The application value of KAN-PROSPECT includes:
- **Drug Repurposing**: Predict new indications for known natural products, accelerating the repurposing of existing drugs.
- **Early Toxicity Warning**: Predict adverse reactions before synthesis, reducing the risk of clinical trial failure.
- **Natural Product Screening**: Quickly screen high-potential candidate molecules to guide experimental priorities.

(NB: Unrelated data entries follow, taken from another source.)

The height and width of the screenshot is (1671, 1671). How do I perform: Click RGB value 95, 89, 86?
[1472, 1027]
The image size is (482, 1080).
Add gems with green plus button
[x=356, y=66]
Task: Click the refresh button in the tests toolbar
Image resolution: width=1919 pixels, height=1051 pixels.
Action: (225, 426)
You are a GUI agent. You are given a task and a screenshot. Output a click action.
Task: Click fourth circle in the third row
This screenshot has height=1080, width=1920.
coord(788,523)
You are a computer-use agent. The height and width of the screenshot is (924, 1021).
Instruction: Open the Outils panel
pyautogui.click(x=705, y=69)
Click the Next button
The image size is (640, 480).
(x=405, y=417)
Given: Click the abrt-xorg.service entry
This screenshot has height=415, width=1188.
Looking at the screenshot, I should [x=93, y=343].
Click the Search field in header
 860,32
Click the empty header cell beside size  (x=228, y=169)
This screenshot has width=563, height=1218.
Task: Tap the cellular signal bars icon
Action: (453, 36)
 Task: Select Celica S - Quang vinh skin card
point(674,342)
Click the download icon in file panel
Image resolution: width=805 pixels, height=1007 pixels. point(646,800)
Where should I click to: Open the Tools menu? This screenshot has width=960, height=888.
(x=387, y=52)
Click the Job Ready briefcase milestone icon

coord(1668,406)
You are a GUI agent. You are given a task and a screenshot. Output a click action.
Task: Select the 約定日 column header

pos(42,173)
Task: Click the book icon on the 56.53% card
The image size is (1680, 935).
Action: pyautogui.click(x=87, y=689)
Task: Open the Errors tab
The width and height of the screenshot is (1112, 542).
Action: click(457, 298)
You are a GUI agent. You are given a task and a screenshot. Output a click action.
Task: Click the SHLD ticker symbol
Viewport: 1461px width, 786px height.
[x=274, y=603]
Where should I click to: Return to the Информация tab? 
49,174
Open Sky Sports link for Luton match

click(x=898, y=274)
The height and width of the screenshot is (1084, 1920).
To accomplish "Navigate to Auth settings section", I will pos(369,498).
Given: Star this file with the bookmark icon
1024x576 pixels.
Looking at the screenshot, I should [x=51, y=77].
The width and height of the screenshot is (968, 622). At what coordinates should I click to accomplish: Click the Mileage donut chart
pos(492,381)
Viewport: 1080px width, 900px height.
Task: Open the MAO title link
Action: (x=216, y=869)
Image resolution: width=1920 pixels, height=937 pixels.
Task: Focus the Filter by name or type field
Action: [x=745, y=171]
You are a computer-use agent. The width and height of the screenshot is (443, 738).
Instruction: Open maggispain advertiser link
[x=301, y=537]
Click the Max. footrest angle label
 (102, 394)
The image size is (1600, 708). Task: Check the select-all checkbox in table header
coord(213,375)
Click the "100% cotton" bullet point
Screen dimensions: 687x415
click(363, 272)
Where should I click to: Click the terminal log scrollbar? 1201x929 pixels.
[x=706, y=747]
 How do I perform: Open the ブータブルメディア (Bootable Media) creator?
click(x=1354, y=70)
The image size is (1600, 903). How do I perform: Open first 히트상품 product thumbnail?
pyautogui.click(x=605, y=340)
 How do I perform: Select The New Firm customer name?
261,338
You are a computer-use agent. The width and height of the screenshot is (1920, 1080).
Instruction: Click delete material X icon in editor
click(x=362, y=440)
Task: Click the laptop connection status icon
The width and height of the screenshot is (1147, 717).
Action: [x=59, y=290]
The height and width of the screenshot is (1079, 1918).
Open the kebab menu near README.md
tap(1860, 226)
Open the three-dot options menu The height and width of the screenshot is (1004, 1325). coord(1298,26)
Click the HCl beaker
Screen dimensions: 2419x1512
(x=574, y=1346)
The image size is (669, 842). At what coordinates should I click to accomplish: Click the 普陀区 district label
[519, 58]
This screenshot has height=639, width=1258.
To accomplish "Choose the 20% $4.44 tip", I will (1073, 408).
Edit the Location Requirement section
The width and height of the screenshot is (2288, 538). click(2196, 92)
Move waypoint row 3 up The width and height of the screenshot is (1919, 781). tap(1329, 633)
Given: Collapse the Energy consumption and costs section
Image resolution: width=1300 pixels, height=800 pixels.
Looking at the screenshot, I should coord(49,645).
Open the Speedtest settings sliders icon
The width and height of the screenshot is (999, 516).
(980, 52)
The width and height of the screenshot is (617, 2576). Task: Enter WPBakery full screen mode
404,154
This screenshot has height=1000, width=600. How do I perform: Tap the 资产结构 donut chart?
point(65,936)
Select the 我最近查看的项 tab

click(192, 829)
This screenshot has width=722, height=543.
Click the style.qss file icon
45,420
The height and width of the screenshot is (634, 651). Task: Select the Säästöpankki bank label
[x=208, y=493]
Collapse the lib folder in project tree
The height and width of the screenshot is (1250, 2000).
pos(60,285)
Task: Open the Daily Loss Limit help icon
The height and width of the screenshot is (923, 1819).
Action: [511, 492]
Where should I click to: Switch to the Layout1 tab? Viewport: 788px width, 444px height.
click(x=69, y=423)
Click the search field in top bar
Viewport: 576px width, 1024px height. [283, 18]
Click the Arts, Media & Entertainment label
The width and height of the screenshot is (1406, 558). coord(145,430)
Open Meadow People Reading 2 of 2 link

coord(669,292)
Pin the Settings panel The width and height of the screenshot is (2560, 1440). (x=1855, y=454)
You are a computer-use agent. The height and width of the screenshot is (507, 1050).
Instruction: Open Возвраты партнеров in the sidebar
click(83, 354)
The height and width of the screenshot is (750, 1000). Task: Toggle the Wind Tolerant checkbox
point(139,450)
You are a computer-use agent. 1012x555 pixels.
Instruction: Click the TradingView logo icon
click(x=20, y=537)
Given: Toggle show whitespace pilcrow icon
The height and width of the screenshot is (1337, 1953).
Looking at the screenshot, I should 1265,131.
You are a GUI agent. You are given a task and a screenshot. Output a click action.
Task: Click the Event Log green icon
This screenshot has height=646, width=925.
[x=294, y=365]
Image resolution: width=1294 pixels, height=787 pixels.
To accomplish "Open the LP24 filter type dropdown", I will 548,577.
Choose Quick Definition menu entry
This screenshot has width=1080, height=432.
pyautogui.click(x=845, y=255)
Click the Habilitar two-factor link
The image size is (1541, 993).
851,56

- **Mechanism Research Assistance**: Visualize through attention mechanisms to help understand structure-activity relationships.

## Limitations and Outlook

**Limitations**: Currently relies on public datasets for validation; integration with real R&D processes needs exploration; although interpretability is better than black-box models, it does not meet regulatory transparency standards.
**Outlook**: Integrate multi-omics data for multimodal prediction; introduce physicochemical constraints to improve reliability; develop an end-to-end experimental design system connecting AI prediction and automated experimental platforms.